Wednesday, 23 March 2022

Prime Time: Stormswept (1995)

A dark and stormy night. A group of people together in an isolated location. A past ready to impinge on the present. We are in classic slasher movie territory with Stormswept, which makes it a bit strange, and surprising, when it turns into more of an erotic thriller. That surprise lessens when you realise that this is from David and Svetlana Marsh, the pair behind many other, more straightforward, sex films of the 1980s (and it is also telling that this feels like a 1980s movie, despite being released in the mid-1990s).

Apparently, according to the plot synopsis of this film that can be found on IMDb, and elsewhere, this is all about six people “haunted by the spirit of a demented slave master with an insatiable erotic appetite”. You can accept as much, or little, of that as you wish. It doesn’t really change the movie, which simply throws together people who want to have lots of sexy time, adds some sub/dom scenes here and there, and at least tries to keep things nicely atmospheric for most of the runtime.

I am STILL unsure what my final thoughts are on Stormswept. In some ways it was an odd mess, but part of that stems from me not knowing what to expect from it. As a tame horror film with an emphasis on erotic moments, it actually works (and the genre blend is certainly better here than it is with more pornographic horror works . . . just never let curiosity get the better of you when it comes to The XXXorcist). It doesn’t really matter that the characters are pretty interchangeable, or that the script is weak. It doesn’t even matter that the slim plot feels as if everything has been made up on the spot. The fact that the final scene ends with some kind of sitcom-style punctuating dialogue? It doesn’t matter.

Justin Carroll is the male lead, but he’s obviously second fiddle to all of the main females. Melissa Moore and Julie Hughes do well enough in their roles, Lorissa McComas was very pleasing on the eye, and Kathleen Kinmont tries hard, having to play someone who spends the entire movie hiding away in the basement. There are others onscreen, with Hunt Scarritt being arguably the only other male to make any impact on the plot, but Moore, Hughes, and McComas are the ones who are given the most to do.
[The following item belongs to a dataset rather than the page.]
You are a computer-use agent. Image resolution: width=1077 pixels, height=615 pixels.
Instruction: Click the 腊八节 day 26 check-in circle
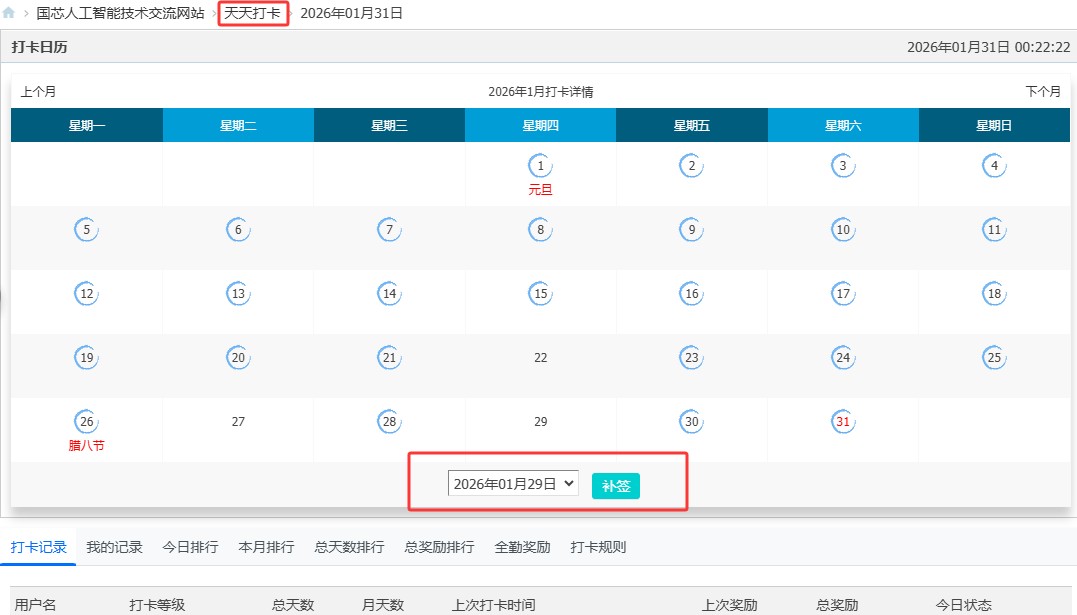pyautogui.click(x=86, y=422)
David Marsh directs competently enough, he does better there than he does in his co-writing role, and he knows how to keep the camera flattering the women as they start to lose items of clothing. That may be all you want from this kind of film, but it’s admirable that it at least tries to do a bit more. I don’t think it is being too hyperbolic to mention that the film feels as indebted to something like The Haunting as it feels indebted to so many other films from the decade preceding it.

I must, however, finish with a word of warning to all, taken from the IMDb trivia section for this movie - “absolute no owls appear, are heard or are referenced in the film, despite the poster”. I am sorry to be the bearer of such bad news, especially those of you who read this review and thought you were due to get the sexiest owl-filled horror movie of your life.